復星集団は他にも、東京・天王洲のシーフォートスクエアを所有し、カナダの「シルク・ド・ソレイユ」の株式も20%保有しています。これまで全くその名前を知りませんでしたが、世界各地の様々な企業や不動産に投資している国際的な一大企業グループなのです。

純粋な企業価値というよりも、クラブ・メッド、トマムリゾート、シルク・ド・ソレイユと、国際的に知名度の高いブランドを買ってコレクションしているように思えます。トーマス・クックもそんなコレクションの一つになる可能性は十分にありそうです。

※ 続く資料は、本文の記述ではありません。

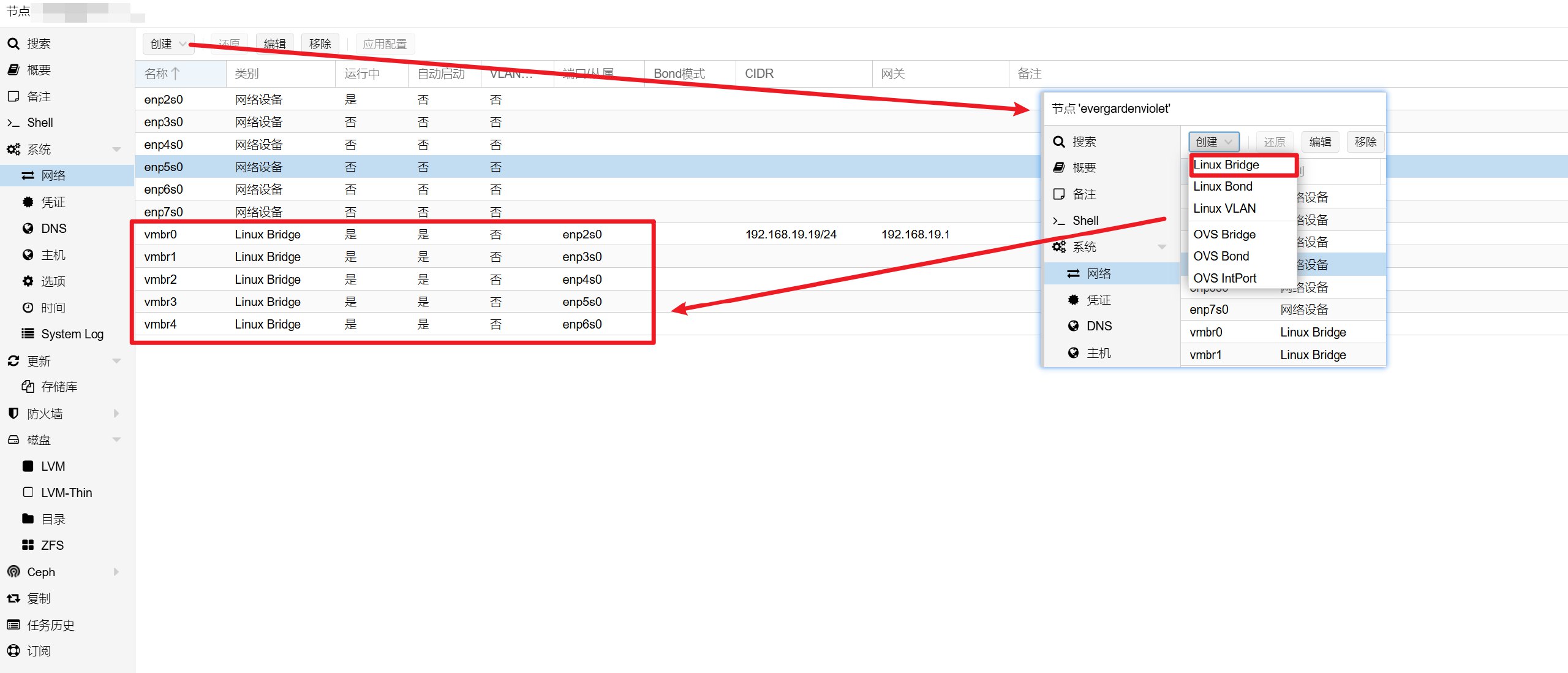Open DNS globe icon entry
This screenshot has height=673, width=1568.
28,229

トーマス・クックの所有権は1928年にはクック家を離れ、ルフトハンザなどヨーロッパの企業の間を転々としてきたようです。

そしていよいよ中国企業をオーナーに迎える時代が来るのでしょうか?

復星集団にとってみれば、トーマス・クックの買収など安い買い物かもしれません。

今や旅行業界は、新興のネット企業に台頭で劇的に姿を変えようとしています。

紳士熟女の代名詞だったホテルマンやキャビンアテンダントも徐々に姿を消し、長年の経験と接客術で顧客を楽しませたツアーガイドも必要とされない時代になるのでしょう。重たいガイドブックもスマホに置き変わりつつあります。

私自身もっぱらネットで安い航空券やホテルを探し、気楽に旅行を楽しんでいます。昔に比べて旅に出るのが夢のように簡単になった時代ですが、不便だった古き良き時代の旅も今となってみれば忘れがたいいい思い出ばかりです。

ひどい目にあったことほど、後から思い出すと楽しい思い出になるから不思議ですね。

皆さんもぜひ、旅でひどい目にあってください。